Ragged Islands by Don Hannah 

Ragged Islands

by Don Hannah

Published by Knopf Canada

368 pages, 2007

Buy it online



You Can Go Home Again

Reviewed by Cherie Thiessen

Susan Ann Roberts is 85 and dying in a Toronto hospital. By her side are her daughter, Lorraine, and her granddaughter, Meg. Occasionally her son, Carl, makes a shocked and reluctant appearance. Summoned from the west coast by his sister and burrowing into his mother's tiny apartment, he's spending more time reading her hoards of correspondence than he is in going to the hospital. His second wife and son cannot join him as the events of September 11, 2001 have just cast their pall over the world and air traffic is a mess. For the same reason, New York-based Tommy, Lorraine's other child, cannot be at her deathbed, either. Tommy and Meg are as fond of their grammy as she is of them.
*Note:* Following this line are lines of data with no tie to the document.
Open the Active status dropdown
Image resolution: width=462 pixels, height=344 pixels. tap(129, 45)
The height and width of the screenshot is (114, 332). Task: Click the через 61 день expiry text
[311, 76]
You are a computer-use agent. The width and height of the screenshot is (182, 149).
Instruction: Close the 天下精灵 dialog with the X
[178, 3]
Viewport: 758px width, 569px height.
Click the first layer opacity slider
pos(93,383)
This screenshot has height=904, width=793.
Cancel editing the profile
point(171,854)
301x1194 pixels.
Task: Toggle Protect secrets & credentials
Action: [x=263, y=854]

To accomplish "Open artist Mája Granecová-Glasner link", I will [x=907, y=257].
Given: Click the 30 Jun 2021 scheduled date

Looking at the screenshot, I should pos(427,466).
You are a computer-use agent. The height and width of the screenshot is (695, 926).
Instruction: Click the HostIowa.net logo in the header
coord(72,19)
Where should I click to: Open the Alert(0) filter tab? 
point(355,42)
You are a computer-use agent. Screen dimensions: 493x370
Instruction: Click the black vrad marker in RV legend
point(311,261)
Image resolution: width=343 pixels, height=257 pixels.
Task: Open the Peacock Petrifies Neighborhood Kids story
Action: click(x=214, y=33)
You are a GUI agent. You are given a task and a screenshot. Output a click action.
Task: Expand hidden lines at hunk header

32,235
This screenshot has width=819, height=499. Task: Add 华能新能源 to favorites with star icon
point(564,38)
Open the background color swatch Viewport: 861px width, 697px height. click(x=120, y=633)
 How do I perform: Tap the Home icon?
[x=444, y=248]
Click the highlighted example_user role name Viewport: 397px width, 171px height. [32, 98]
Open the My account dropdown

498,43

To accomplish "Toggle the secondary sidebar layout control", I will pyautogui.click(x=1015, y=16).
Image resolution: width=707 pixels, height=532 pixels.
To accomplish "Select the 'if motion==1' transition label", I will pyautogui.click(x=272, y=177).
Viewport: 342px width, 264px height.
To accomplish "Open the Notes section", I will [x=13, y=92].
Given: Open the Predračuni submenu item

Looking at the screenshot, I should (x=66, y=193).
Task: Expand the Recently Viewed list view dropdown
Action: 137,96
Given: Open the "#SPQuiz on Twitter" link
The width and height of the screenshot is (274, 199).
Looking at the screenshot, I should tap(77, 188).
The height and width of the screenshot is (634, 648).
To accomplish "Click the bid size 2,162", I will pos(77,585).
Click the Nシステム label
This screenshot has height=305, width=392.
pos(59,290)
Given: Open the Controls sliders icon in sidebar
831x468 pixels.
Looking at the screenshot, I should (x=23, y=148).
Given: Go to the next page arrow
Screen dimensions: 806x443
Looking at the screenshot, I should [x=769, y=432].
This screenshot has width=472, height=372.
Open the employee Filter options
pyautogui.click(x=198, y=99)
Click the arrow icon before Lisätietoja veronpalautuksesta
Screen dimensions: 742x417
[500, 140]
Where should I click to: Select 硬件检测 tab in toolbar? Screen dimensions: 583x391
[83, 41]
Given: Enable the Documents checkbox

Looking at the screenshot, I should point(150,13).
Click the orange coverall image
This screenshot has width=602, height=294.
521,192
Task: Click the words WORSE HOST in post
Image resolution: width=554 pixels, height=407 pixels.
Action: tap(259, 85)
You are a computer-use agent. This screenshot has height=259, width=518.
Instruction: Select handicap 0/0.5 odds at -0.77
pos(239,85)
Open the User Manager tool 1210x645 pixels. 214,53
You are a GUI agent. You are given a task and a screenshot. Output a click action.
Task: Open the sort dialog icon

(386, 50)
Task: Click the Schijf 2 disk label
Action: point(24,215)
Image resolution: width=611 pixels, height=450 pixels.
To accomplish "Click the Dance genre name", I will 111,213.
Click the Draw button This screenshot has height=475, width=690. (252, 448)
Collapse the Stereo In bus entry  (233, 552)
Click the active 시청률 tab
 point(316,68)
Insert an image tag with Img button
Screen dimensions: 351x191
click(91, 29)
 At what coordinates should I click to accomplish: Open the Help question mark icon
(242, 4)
They share fond memories of visiting their grandmother in her beloved old farmhouse on Nova Scotia's Ragged Island. Too bad the same can't be said for her son's offspring.

Several years earlier, it was Lorraine who persuaded her mother to sell up and to come to Toronto to settle into a tiny apartment. Like so many elderly mothers before her, fictional and otherwise, she holds her daughter responsible for her unhappiness, carrying her longing to be back home to her grave.

It's this longing that propels her to make two final trips back home. In the first, she returns to the family farm where she grew up. Given away by her parents to be raised by relatives, she never really got over her feelings of abandonment. Her adopted mom was kind to her, but in her memories neither her stepsisters nor her real parents were.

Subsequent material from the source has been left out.